There is no real substitute for watching people using your website to understand how well your website user experience is working for your users.
However real user evaluations can be time-consuming and even expensive, especially if you want ongoing, continual feedback into your website’s user experience. So, to supplement (but not replace) real user testing, there are some fantastic tools available for you to get ongoing, continuous insight into how people are using your website.
Examples of usability applications
- Intuition HQ
This article is about my experience of using one of these applications: Crazyegg.
We use Crazyegg on this website. Crazyegg is relatively cheap (We have the Crazyegg Plus package which is $41 per month for 12 months) and is very easy to use. You don’t have to be technical to use this. If I can use it, anyone can. This is how it works.
1. Snapshots Dashboard
We set up ‘snapshots’ of this website. These run over either a period of time or to a specifed number of visits, or unlimited. Crazyegg captures during that time all the visits to the website – and where users click and scroll around each page included in each snapshot.
The heatmap is a picture of where visitors are clicking. The brighter the area, the more it is being clicked. The darker the area, the less it is being clicked. By showing where users are and are not clicking you can get a good view on whether or not they are using the site as you’d expect – if they are moving along journeys which support their tasks, needs and goals – and are using the part of the site you want them to. You can also compare the results of 2 different heatmaps side by side, to track user journeys from page to page.
- How has this helped? From this we have been able to see what users are (and are not) using on the site.
The scrollmap is based on the amount of time that is spent viewing each section of the page. The brightest areas have been viewed for the longest period of time, and the darker areas have been viewed for the least amount of time. You can get a good feel for where they are looking, and not looking, on each page.
- How has this helped? We have discovered that the assumption that users don’t scroll is not true when you offer content they need and are looking for below the fold, they are scrolling, and they are spending time looking at content lower down – because users are finding it useful. In the same way we are also finding pages where this is not happening, and so we need to do something about the content and design to better support users’ needs.
The confetti report shows you exactly where a person clicks. The dots are color coded to show you more info about the visitor – like where they have come from, Search Terms, Search Engines, Browsers they are using.
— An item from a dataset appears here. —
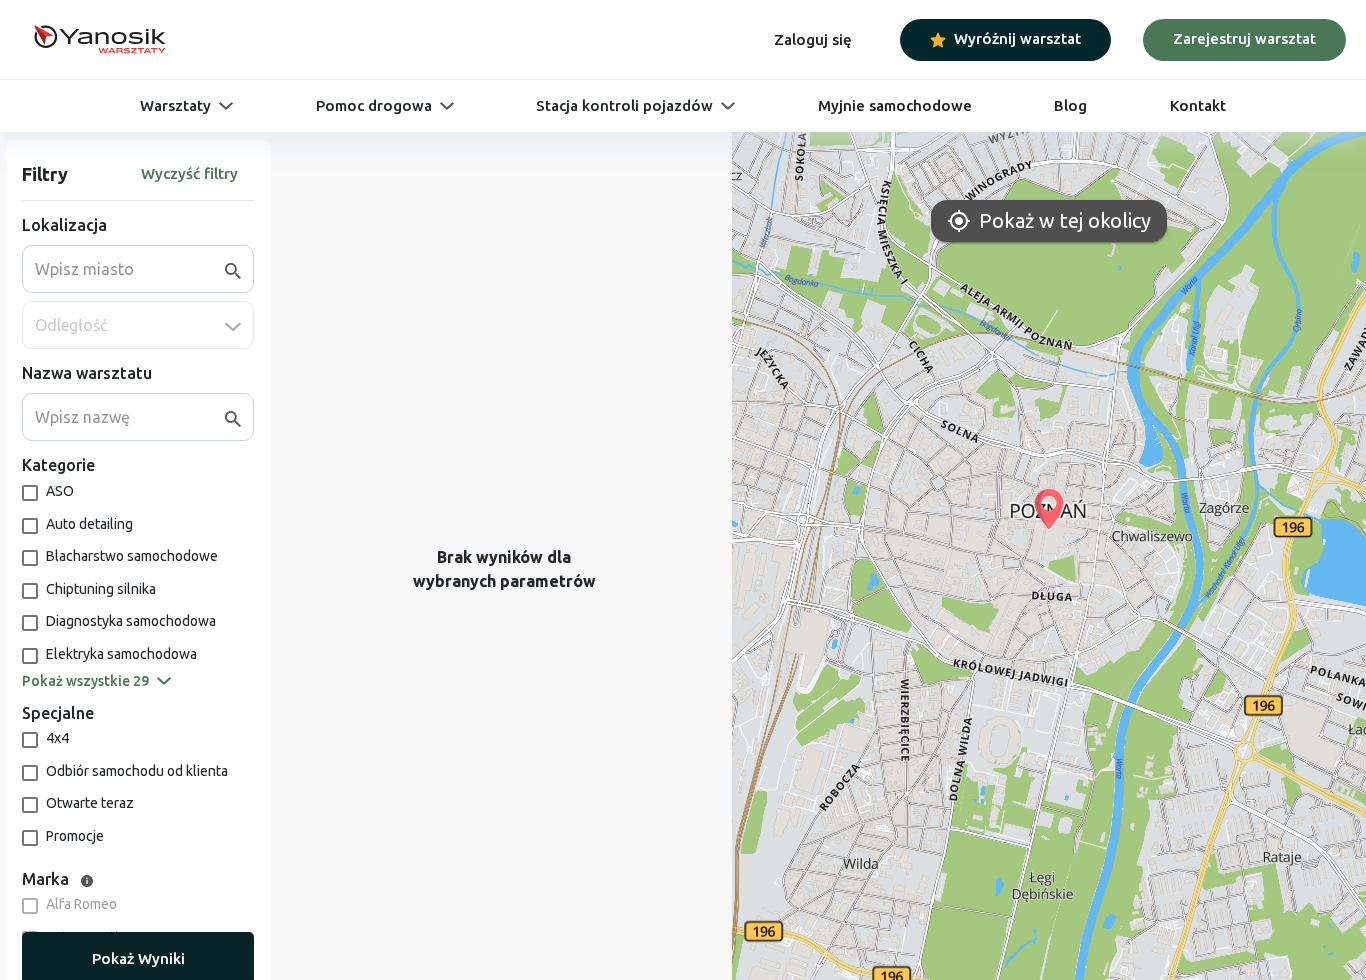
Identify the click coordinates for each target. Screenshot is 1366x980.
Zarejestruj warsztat (1244, 38)
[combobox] (130, 269)
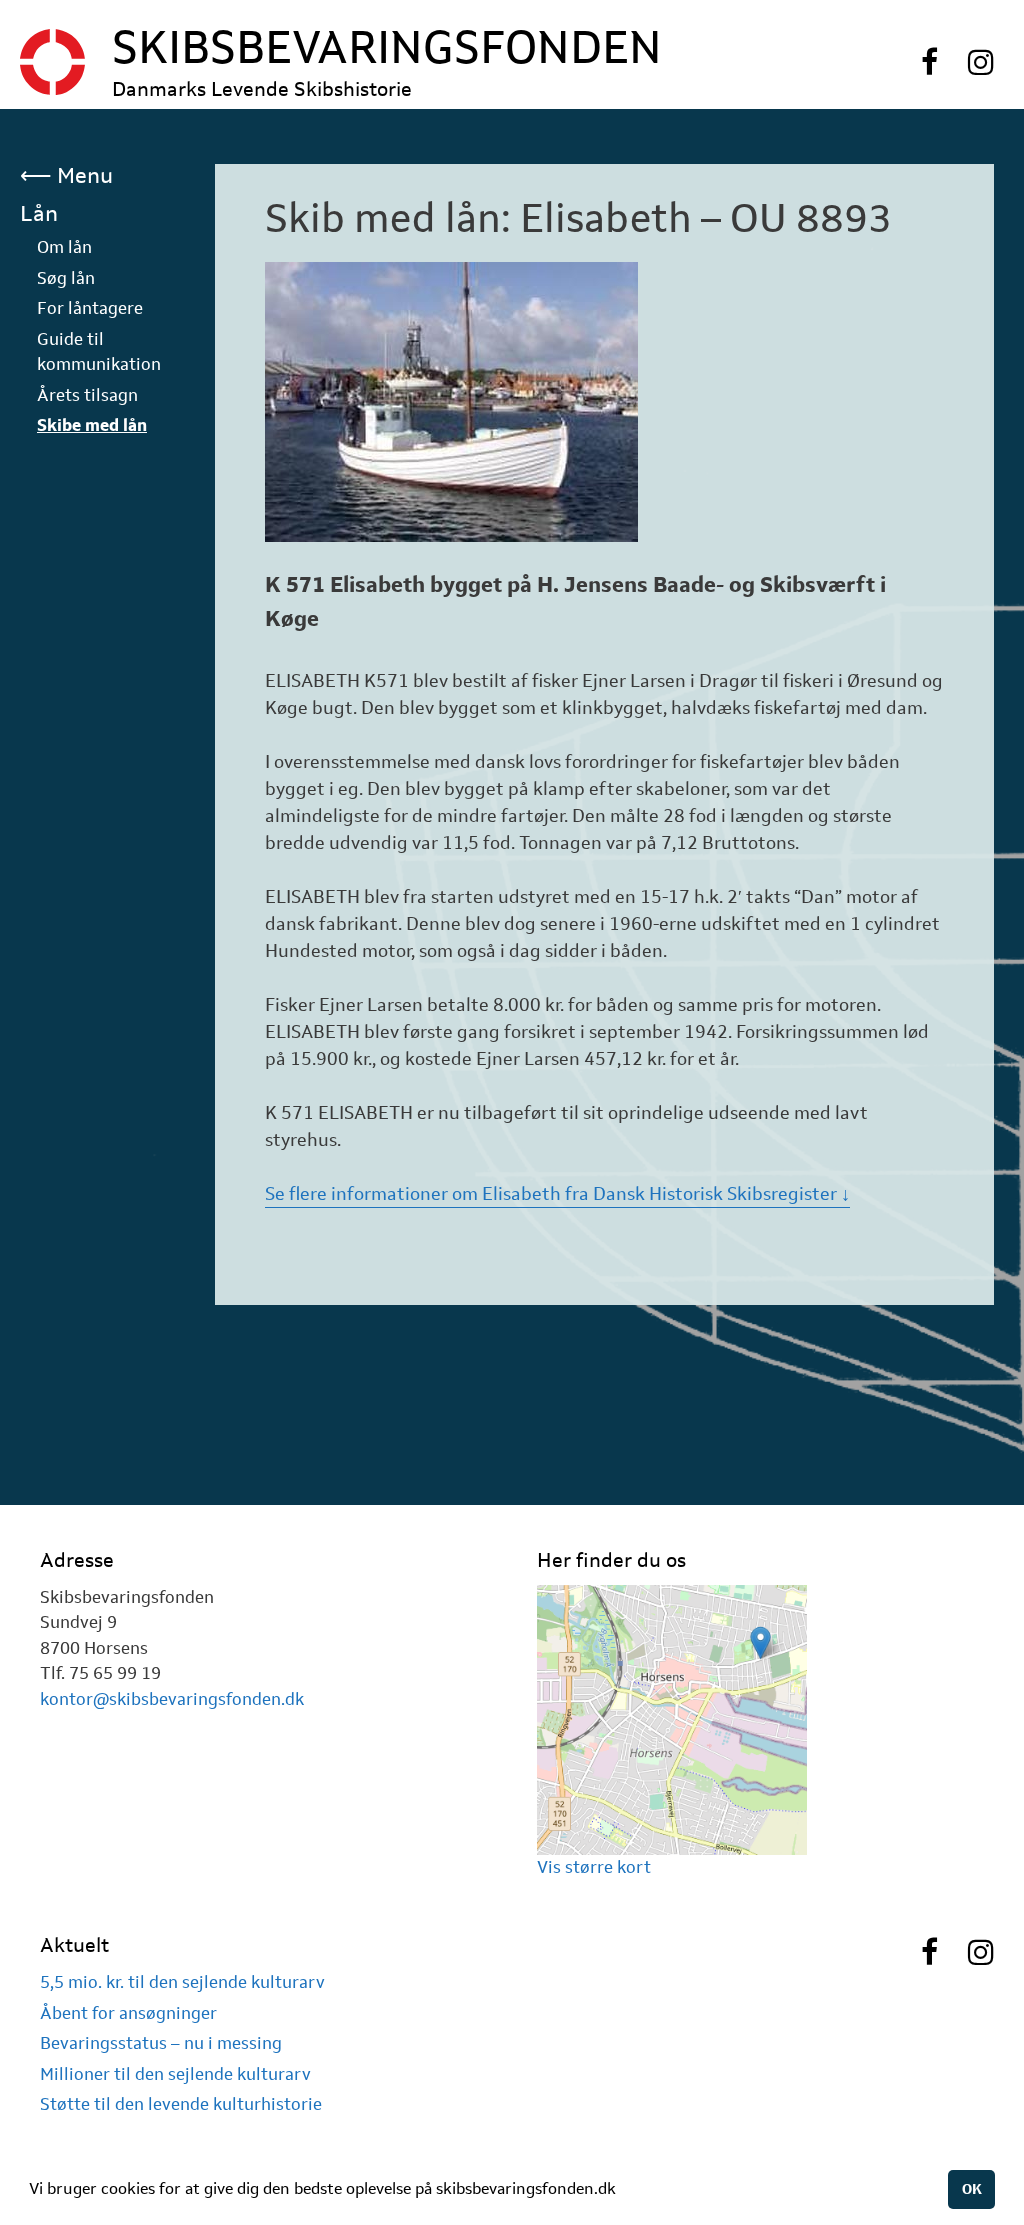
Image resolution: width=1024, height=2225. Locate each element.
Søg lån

- How has this helped? From this we have been able to see where specific different types of customers are going in our site and the journeys they are taking through the site, the content and tools which are useful (and less useful) to them.
The overlay shows the specific number of clicks that each link receives. The plus sign markers are color coded from blues indicating the least clicks to reds indicating the most clicks.
- How has this helped? From this we have been able to see links which are working for users and us, and links which are not being used, suggesting to us the content and design around these needs to be improved.
6. Combination of the above
When you put each of these together for each page on your website, you end up with a good picture of what is and is not being used – and can then make decisions about how the design and content need to be improved to better support users’ needs and your own business goals.
- How has this helped? From these insights our website team have a list of more than thirty improvements they will be delivering to this website’s design and content over the next couple of months.
Crazegg is easy to use, and the insight we’ve gained from being able to see where our users are going on pages has provided evidence for investing time and resource in further improvements to the site’s content and design. Furthermore, because we continuously use this tool, once we have delivered the content and design improvements we will be able to see what difference these have made.